History
- Name: Peter Rickmers (1944-45); Empire Colne (1945-47); Katong (1947-71); Greengate (1971-72); Ever Glory (1972-74);
- Owner: Rickmers Line (1944-45); Ministry of War Transport (1945-47); Straits Steamship Co Ltd (1947-71); Greenland Ocean Lines Ltd (1971-72); Lam Kok Shipping Co (1972-74);
- Operator: Rickmers Line (1944-45); Indo-China Steam Navigation Co Ltd (1945-47); Straits Steamship Co Ltd (1947-71); Greenland Ocean Lines Ltd (1971-72); Lam Kok Shipping Co (1972-74);
- Port of registry: Hamburg (1944-45); London (1945-47); Singapore (1947-66); Singapore (1966-74);
- Builder: Lübecker Maschinenbau-Gesellschaft
- Launched: 1944
- Completed: 1945
- Identification: Code Letters GDPX (1945-47); ; United Kingdom Official Number 180845 (1945-47);
- Fate: Scrapped

General characteristics
- Type: Cargo ship
- Tonnage: 1,923 GRT; 935 NRT;
- Length: 281 ft 8 in (85.85 m)
- Beam: 44 ft 4 in (13.51 m)
- Depth: 15 ft 9 in (4.80 m)
- Installed power: Steam engine
- Propulsion: Screw propeller

= SS Katong =

Cargo ship

Katong was a cargo ship which was built in 1944 by Lübecker Maschinenbau-Gesellschaft, Lübeck, Germany as Peter Rickmers for Rickmers Line. She was seized as a war prize at Stettin in May 1945 and passed to the Ministry of War Transport (MoWT) as an Empire ship and renamed Empire Colne. In 1947 she was sold to Singapore and renamed Katong. She was sold in 1971 and renamed Greengate. In 1972 she was sold and renamed Ever Glory. She was scrapped in 1974.

==Description==
The ship was built by Lübecker Maschinenbau-Gesellschaft and was launched in 1944.

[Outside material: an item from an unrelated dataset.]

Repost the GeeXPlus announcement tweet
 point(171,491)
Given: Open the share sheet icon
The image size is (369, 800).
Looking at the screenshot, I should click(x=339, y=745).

The ship was 281 ft 8 in long, with a beam of 44 ft 4 in and a depth of 15 ft 9 in. She had a GRT of 1,923 and a NRT of 935.

The ship was propelled by a steam engine.

==History==
Peter Rickmers was built for Rickmers Line. In 1945, she was seized in an incomplete state at Stettin. Declared a war prize, she was completed at Lübeck as Empire Colne. Her port of registry was London. The United Kingdom Official Number 180845 and Code Letters GDPX were allocated. She was operated under the management of Indo-China Steam Navigation Co Ltd.

In 1947, she was sold to the Straits Steamship Co Ltd, Singapore and was renamed Katong. She served until 1971 when she was sold to Greenland Ocean Lines Ltd, Singapore and was renamed Greengate. In 1972, she was sold to Lam Kok Shipping Co, Singapore and was renamed Ever Glory. She was scrapped in June 1974 in China.